GENÈVE

Gros malaise au sein de l’Office genevois de la détention

Un audit de la Cour des comptes évoque un climat de travail très tendu. La gestion des ressources humaines pose de nombreux problèmes. L’office est invité à développer une vraie culture d’entreprise et à améliorer sa communication interne

Rien ne va plus au sein de l’Office cantonal de la détention (OCD) qui chapeaute le domaine pénitentiaire genevois et emploie plus de 800 personnes. Un audit de la Cour des comptes, présenté jeudi et axé sur la gestion des ressources humaines, évoque un climat de travail insatisfaisant entre la direction générale et certains établissements et services. Le rapport souligne aussi «un malaise important et une situation de souffrance d’une partie du personnel d’encadrement» entraînant «des relations professionnelles très tendues». Et ce n’est pas tout. La formation des gardiens, la mobilité interne ou encore l’absence d’une culture commune permettant l’adhésion au changement, sont pointées du doigt.

Présenté par le magistrat François Paychère, l’audit fait suite à une demande du Département de la sécurité, et à deux communications citoyennes dénonçant des dysfonctionnements. La problématique très sensible de l’externalisation du convoyage des détenus a également été abordée mais sous un angle extrêmement restreint. En substance, la Cour ne s’est pas penchée sur l’opportunité de ce choix politique mais elle a constaté que l’activité des agents privés doit être mieux encadrée et la qualité de leur prestation mieux définie dans le contrat passé par l’Etat.

Dossiers incomplets

Les difficultés de cet office, qui gère le domaine particulièrement délicat du carcéral et de la réinsertion, sont anciennes. En 2012, un autre audit de gestion évoquait déjà un savoir-faire mal utilisé, une communication interne déficiente et une mosaïque d’entités synonyme de démotivation du personnel. Depuis lors, deux directrices générales ont jeté l’éponge et le dernier nommé, Philippe Bertschy est en place depuis mai 2015. La Cour des comptes a analysé la situation actuelle et les choses ne vont guère mieux.

Le rapport relève plusieurs lacunes dans la gestion des ressources humaines.
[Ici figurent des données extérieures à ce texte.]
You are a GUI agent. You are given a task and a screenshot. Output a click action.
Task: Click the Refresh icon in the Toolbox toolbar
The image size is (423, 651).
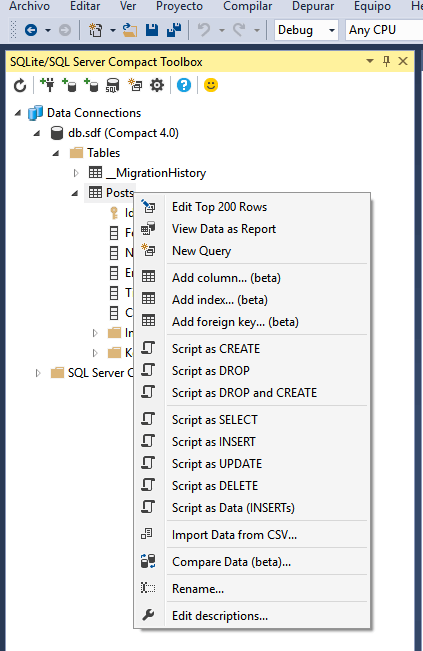pos(20,86)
Le processus de recrutement néglige la vérification du profil des candidats et les dossiers sont souvent incomplets, ce qui génère des risques sur un terrain aussi particulier. Il n’y a aucune règle pour les sanctions disciplinaires et certains manquements ne sont tout simplement pas traités.

Changement de gouvernance

En termes de carrière, la mobilité interne des agents de détention est fortement freinée par l’existence de deux statuts. Ceux qui travaillent à Champ-Dollon, les anciens et les plus expérimentés, bénéficient d’un statut privilégié. Les novices, engagés sous un autre régime, sont essentiellement affectés aux nouvelles prisons. Une situation qui créée des difficultés opérationnelles et qui ne favorise guère l’émergence d’une culture commune.

Une nouvelle loi, encore en discussion au parlement, devrait aboutir à la création d’un seul statut spécifique pour tous les gardiens. La Cour propose aussi d’opter pour des critères plus pertinents de promotion afin de répondre aux nouveaux défis que sont, par exemple, le vieillissement ou la radicalisation des détenus. Il s’agirait de remplacer l’ancienneté par des compétences spécifiques. Enfin, en matière de formation — tant de base que continue –, «des faiblesses» appellent une révision des concepts et une clarification des exigences.

«Ce n’est pas un audit sévère, il est juste». Philippe Bertschy, directeur général de l’OCD, ne se démonte pas, promet un profond changement de gouvernance, accepte toutes les recommandations et trouve le timing excellent car de nouveaux règlements sont en voie de finalisation. En matière carcérale, cela est généralement synonyme de futurs conflits.